Text Block Start

The centrepiece of the transaction is the South Coast Water Reclamation Project, which will upgrade a sewage treatment plant to produce 1.55 million cubic meters of reclaimed water annually for agricultural irrigation and groundwater recharge. The project is expected to reduce groundwater abstraction, improve sewer systems, and reduce marine pollution, contributing to food and water security in one of the world’s most water-scarce nations.
This deal sets a precedent for small island developing states by combining sovereign debt restructuring with measurable climate outcomes
The SSLL includes performance-based targets linked to the volume and quality of reclaimed water. If targets are not met, financial penalties are redirected to the Barbados Environmental Sustainability Fund, a dedicated vehicle for environmental reinvestment. The framework was independently reviewed by Sustainalytics, which rated the KPI as “strong” and the sustainability performance target as “highly ambitious”.
The transaction aligns with Barbados’s updated Nationally Determined Contribution and its Investment Plan for Prosperity and Resilience. It supports the country’s Roofs to Reefs programme and the Paris Agreement by enhancing climate adaptation through water availability, pollution prevention and fiscal resilience.
This deal sets a precedent for small island developing states by combining sovereign debt restructuring with measurable climate outcomes. It demonstrates how innovative financial structuring, multilateral partnerships and ESG-linked accountability can deliver both environmental and fiscal benefits at scale.

Text Block End

- Task: Could you quote the Barbados water reclamation text word for word, starting at the words "The transaction aligns" and stopping after "benefits at scale."?

Dataset extract Block Start

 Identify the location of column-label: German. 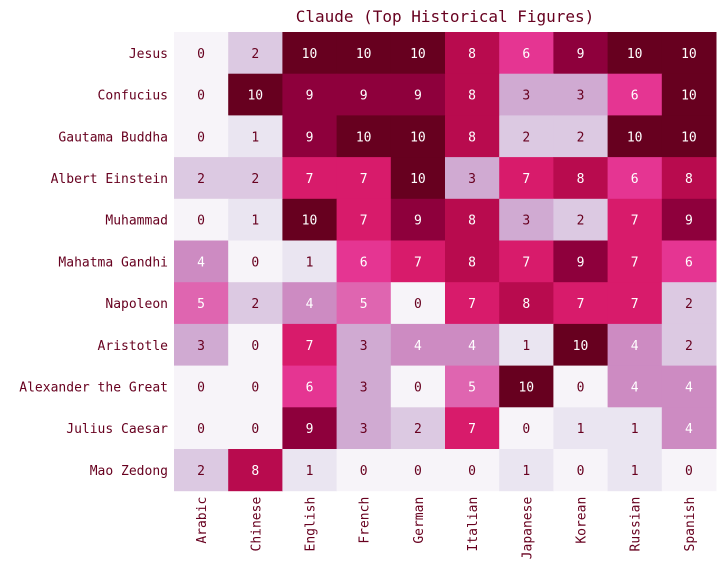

Dataset extract Block End

- Task output:
The transaction aligns with Barbados’s updated Nationally Determined Contribution and its Investment Plan for Prosperity and Resilience. It supports the country’s Roofs to Reefs programme and the Paris Agreement by enhancing climate adaptation through water availability, pollution prevention and fiscal resilience.
This deal sets a precedent for small island developing states by combining sovereign debt restructuring with measurable climate outcomes. It demonstrates how innovative financial structuring, multilateral partnerships and ESG-linked accountability can deliver both environmental and fiscal benefits at scale.